:: Text shown ::

=====

Human rights lawyer and counsel to the Indigenous People of Biafra (IPOB), Barrister Ifeanyi Ejiofor, has raised serious concerns over recent terrorism-related proceedings at the Federal High Court in Abuja.
Ejiofor alleged that constitutional safeguards were undermined and that several detained Igbo youths have been subjected to prolonged unlawful detention, secretive trials, and pressure to plead guilty.
In a statement issued on Wednesday, June 17, 2026, Ejiofor warned that the Nigerian Constitution must not be sacrificed for political convenience or prosecutorial expediency.
“The Constitution is not a decorative manuscript to be admired in tranquillity and discarded in moments of political expediency,” he said.
“It is the supreme covenant between the State and the citizen, binding alike on the governed and those who govern.”
The lawyer questioned whether the pursuit of convictions could ever justify the erosion of constitutional rights, insisting that the right to a fair hearing remains a fundamental guarantee under Nigerian law.
“Recent events emanating from purported proceedings conducted before the Federal High Court, Abuja, have once again brought into sharp focus a profoundly troubling question: Can the pursuit of convictions ever justify the abandonment of constitutional safeguards?” Ejiofor stated.
According to him, Sections 35 and 36 of the 1999 Constitution provide protections against arbitrary detention, denial of legal representation, involuntary confessions, and other forms of executive overreach.

=====

:: Rows ::
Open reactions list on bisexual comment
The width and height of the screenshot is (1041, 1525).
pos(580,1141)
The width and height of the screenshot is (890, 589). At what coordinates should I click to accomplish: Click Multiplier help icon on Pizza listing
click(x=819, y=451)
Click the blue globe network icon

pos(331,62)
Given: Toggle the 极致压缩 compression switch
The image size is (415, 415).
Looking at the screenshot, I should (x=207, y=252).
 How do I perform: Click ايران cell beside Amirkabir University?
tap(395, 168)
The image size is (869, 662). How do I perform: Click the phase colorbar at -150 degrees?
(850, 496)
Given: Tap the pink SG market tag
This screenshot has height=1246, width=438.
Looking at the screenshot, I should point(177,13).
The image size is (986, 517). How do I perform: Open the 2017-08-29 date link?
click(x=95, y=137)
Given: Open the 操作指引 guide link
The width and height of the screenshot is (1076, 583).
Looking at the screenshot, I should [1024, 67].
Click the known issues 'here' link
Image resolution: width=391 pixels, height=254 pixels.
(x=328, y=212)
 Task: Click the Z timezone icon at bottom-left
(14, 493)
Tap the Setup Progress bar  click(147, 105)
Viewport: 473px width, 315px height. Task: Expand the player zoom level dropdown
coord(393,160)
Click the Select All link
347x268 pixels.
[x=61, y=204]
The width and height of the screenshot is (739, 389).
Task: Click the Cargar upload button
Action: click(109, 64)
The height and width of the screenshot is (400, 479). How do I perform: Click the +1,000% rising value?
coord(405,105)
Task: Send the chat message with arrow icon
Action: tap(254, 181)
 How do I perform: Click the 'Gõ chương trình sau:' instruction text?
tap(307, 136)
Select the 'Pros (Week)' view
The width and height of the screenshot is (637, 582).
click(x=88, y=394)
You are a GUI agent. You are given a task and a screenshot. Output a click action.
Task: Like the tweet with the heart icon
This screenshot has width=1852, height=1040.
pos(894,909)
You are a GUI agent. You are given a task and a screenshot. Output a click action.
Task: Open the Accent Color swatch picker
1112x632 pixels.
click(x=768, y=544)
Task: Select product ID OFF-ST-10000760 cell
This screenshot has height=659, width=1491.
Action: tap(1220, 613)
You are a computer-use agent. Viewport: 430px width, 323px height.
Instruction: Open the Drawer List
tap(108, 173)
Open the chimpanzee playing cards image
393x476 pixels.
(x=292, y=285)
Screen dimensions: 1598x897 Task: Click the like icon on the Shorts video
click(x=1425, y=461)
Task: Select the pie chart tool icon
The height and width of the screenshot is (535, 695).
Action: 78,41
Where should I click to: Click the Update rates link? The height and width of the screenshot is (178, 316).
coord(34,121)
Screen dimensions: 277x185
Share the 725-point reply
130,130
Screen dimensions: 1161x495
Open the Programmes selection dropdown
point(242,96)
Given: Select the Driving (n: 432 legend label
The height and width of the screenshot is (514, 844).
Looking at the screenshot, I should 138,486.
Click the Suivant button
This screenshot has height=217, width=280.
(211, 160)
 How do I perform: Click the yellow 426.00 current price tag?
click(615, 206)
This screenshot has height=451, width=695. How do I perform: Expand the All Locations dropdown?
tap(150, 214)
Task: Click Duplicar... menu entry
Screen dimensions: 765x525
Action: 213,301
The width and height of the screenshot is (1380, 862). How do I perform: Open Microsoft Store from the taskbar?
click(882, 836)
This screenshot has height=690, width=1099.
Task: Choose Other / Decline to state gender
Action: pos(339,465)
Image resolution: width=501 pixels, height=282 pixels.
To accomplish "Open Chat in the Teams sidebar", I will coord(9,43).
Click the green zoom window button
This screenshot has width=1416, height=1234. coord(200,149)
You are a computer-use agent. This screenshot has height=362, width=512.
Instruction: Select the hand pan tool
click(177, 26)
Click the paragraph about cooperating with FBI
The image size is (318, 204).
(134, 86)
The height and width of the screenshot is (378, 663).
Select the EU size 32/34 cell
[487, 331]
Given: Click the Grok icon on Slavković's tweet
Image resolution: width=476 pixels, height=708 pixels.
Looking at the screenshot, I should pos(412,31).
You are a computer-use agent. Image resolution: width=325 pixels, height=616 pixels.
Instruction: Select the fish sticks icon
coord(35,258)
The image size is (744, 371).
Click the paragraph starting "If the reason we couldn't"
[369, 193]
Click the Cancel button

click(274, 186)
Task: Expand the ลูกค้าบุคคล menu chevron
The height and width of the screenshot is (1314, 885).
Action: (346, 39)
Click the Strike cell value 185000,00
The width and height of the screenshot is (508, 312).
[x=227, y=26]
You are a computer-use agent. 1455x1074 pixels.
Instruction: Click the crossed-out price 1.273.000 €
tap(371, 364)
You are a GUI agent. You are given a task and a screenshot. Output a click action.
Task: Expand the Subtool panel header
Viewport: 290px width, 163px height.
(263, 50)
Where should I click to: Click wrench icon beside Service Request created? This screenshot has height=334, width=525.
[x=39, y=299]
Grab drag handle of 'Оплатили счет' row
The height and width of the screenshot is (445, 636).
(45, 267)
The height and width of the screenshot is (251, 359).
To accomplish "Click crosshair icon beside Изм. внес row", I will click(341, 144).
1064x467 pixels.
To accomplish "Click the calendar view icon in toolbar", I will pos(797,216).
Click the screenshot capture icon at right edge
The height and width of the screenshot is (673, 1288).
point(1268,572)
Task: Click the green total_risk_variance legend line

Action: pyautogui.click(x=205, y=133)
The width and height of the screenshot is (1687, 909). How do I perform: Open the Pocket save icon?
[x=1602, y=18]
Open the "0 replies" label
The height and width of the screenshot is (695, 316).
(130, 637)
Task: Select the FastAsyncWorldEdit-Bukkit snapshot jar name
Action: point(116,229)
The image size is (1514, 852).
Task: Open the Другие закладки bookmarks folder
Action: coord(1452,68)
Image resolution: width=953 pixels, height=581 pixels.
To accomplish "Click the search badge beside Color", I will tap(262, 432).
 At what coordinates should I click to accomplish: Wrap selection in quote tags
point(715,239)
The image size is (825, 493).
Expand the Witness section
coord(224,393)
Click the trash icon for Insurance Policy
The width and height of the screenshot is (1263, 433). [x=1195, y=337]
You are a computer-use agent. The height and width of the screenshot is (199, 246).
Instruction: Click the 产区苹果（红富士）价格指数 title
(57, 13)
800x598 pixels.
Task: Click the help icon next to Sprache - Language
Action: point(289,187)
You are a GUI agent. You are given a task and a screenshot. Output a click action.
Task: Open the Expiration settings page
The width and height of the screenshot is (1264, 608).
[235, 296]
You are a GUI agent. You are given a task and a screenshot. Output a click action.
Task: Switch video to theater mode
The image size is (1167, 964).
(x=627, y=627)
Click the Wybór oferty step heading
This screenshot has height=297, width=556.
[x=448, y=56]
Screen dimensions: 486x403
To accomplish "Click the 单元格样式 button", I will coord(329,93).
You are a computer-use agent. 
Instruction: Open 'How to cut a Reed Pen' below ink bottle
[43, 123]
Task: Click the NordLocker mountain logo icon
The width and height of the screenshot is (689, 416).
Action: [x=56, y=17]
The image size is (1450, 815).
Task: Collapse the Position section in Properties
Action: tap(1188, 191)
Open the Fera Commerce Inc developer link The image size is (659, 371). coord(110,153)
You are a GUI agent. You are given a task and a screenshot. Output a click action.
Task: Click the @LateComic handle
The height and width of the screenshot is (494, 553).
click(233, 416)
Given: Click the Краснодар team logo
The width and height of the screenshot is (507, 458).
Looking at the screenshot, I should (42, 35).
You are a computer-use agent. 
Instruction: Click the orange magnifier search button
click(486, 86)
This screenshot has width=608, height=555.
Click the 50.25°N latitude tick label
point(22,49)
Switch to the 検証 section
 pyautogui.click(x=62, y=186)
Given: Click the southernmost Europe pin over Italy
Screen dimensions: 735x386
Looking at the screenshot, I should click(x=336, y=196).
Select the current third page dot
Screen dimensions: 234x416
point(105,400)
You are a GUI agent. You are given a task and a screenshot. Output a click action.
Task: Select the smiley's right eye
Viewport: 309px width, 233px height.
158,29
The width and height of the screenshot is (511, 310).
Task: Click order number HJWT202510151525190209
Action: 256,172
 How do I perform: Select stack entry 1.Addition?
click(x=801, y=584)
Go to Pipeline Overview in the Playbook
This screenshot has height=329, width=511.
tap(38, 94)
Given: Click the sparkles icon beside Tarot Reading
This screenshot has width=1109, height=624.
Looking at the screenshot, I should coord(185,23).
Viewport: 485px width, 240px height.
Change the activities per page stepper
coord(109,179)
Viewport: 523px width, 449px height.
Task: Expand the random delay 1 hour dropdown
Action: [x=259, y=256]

=====

:: Task list ::
1 > In the article about Ejiofor's statement, which sections of the 1999 Constitution does he say provide protections against arbitrary detention?
2 > Please list everything the article says the detained Igbo youths have been subjected to.
3 > Continue the article on Ejiofor's statement, starting right after its final sentence.

:: Exercise answers ::
1 > Sections 35 and 36.

2 >
- Prolonged unlawful detention
- Secretive trials
- Pressure to plead guilty

3 >
“Under our criminal justice system, the right to a fair hearing is neither a procedural luxury nor a charitable concession from the State,” he said.
“It is a fundamental constitutional guarantee entrenched under Sections 35 and 36 of the Constitution of the Federal Republic of Nigeria, 1999 (as amended).”
Ejiofor said he initially welcomed reports that several Igbo detainees who have allegedly spent more than five years in detention without trial were finally being brought before the courts.
“It was therefore with cautious optimism that we received reports that several young Igbo men and women, fathers and youths alike, found themselves unjustly bundled together with ‘notorious hardened terrorists’, without any meaningful distinction between the innocent and the culpable,” he said.
However, he expressed dismay over reports from lawyers who he said monitored the proceedings.
“Regrettably, emerging accounts from those proceedings appear to have transformed what should have been a solemn judicial exercise into a matter that raises grave constitutional concerns,” Ejiofor said.
“From reports presently available to us, and obtained by our lawyers who were present in the courtrooms, the proceedings were conducted under an atmosphere of unusual secrecy.”
He further alleged that some defendants have been pressured into pleading guilty.
“More disturbing are allegations that some defendants were induced, pressured, or otherwise prevailed upon to enter guilty pleas to offences whose factual foundations they neither understood nor admitted,” he alleged.
Ejiofor also claimed that lawyers from his chambers were prevented from representing some of the accused persons.
“Equally troubling is the fact that legal practitioners from our office, who sought to represent some of these accused persons/defendants, were prevented from doing so and, in some instances, threatened with arrest should they remain within the courtroom,” he said.
The IPOB lawyer noted that a guilty plea cannot cure what he described as fundamental procedural defects.
“A guilty plea in criminal proceedings is not a magical incantation capable of curing fundamental procedural defects,” he said.
“Before any plea can attract legal validity, the court must satisfy itself that the plea is voluntary, unequivocal, informed, and entered without coercion, intimidation, inducement, or misunderstanding.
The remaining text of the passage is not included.